Note de bas de page 95 :

 « Algirdas Julien Greimas mis à la question », in AAVV, Sémiotique en jeu, Paris-Amsterdam, Hadès- Benjamins, 1987, p. 302.

Ce type d’analyse met l’accent à la fois sur l’instabilité du statut des instances énonçantes et sur l’enracinement du sens dans la réalité du monde sensible : le point de départ des interrogations (logos) du protagoniste n’est autre que le contact immédiat et irréfléchi du corps avec le monde (phusis). En tant qu’instance première de ce texte, Proust fait donc sien le principe de réalité, ce qui ne veut pas dire que l’instance de réception le fera également. Nous avons vu qu’une lecture immanentiste du texte est parfaitement réalisable. En la matière, le critère doit toujours être le « gain d’intelligibilité » et le respect des données textuelles comme le rappelait d’ailleurs avec force le fondateur de la sémiotique structurale : « le texte est le point de départ et le point d’ancrage de nos vociférations, si l’on peut dire, il les justifie et les fonde »95.

Note de bas de page 96 :

 Le marxisme et la philosophie du langage, Paris, Minuit, 1977 (1929), p. 74 sq. Sous la plume de Bakhtine, ces dénominations n’ont aucune nuance péjorative. Elles servent tout simplement, comme il l’indique lui-même, à circonscrire grosso modo des prises de positions vis-à-vis de l’activité de langage. Coquet établit une opposition parallèle mais indépendante entre un « courant systémique et statique » et un « courant historique et dynamique » ( La quête du sens, op. cit., pp. 147-148).

Note de bas de page 97 :

 Problèmes de linguistique générale, II, op. cit., p. 131.

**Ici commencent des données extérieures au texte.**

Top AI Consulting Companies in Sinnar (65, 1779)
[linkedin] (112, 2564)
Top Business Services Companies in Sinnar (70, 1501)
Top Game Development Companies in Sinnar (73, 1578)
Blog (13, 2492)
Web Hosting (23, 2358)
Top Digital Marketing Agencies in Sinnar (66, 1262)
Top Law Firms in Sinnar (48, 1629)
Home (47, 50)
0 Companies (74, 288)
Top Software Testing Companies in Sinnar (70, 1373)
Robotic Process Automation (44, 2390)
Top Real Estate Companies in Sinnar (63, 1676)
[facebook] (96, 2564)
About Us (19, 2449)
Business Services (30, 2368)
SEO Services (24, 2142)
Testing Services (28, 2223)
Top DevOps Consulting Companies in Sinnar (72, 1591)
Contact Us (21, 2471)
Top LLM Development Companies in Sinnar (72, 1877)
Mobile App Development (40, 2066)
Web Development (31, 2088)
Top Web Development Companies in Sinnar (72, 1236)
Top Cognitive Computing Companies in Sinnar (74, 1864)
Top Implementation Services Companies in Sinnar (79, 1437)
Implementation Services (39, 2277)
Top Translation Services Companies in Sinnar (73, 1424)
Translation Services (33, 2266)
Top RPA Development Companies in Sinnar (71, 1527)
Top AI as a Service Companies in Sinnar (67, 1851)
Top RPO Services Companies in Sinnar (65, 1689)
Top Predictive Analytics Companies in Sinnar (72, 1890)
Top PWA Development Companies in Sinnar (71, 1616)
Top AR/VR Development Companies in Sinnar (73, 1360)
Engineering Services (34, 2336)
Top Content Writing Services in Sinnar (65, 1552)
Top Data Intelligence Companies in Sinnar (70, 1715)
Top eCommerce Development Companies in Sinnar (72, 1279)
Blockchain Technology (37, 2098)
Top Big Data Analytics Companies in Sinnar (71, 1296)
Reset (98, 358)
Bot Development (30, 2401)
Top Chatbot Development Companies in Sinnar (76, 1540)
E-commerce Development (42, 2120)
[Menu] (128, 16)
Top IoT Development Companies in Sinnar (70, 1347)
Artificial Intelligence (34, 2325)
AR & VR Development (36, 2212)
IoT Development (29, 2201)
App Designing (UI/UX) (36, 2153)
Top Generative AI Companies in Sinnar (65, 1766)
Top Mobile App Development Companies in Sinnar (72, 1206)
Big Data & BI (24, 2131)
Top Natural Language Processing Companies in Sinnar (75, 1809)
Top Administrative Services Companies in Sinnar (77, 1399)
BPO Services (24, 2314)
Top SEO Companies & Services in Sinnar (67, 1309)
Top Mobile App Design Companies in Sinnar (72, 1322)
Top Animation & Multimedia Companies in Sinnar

Comme antidote efficace contre le sectarisme et l’intolérance intellectuels, Coquet recommande souvent le recours à l’histoire des sciences et des idées. Dans le cas présent, ce recours nous permet de déceler dans l’étude du langage, depuis le XIXe siècle, une opposition épistémologique entre ce que Bakhtine appelle l’« objectivisme abstrait » et le « subjectivisme idéaliste »96. Alors que l’adoption de la visée anthropologique et du principe d’immanence qu’elle implique relève de la première attitude, la mise en avant du thème de l’« énonciation » inscrit la conception phénoménologique des instances énonçantes dans le cadre de la seconde. Cette opposition remonte, selon Bakhtine, à Humboldt et à la distinction qu’il formule, en matière de langage, entre energeia et ergon, ce qui lui permet de focaliser son attention sur la Sprache als Rede. La même prise de position se retrouve chez Coquet à travers Benveniste, qui dès les années soixante, en pleine apogée de cet « objectivisme abstrait » que fut le structuralisme formaliste, avait mis en avant ce mot d’ordre soulignant la primauté de l’activité de langage (energeia) qu’est le discours sur le système de la langue (ergon) : « Nihil est in lingua quod non prius fuerit in oratione »97.

Note de bas de page 98 :

 Pour Lévi-Srauss, « la découverte d’une grande relation invariante » constitue « ce à quoi une recherche qui se veut scientifique doit aspirer » et le seul « titre de gloire » à quoi elle doit aspirer (Entretien, Magazine littéraire, loc. cit., p. 56).

Note de bas de page 99 :

 Nicolas Ruwet rapporte dans un entretien des années 80 comment Greimas, dans le cadre de son séminaire de 1964, à l’institut Henri-Poincaré, voulait à tout prix faire « un schéma de la fugue », alors que selon lui, musicologue de formation, « il n’y a pas deux fugues de Bach qui ont le même schéma » (in J.-Cl. Chevalier et P. Encrevé, Combats pour la linguistique, op. cit., p. 237).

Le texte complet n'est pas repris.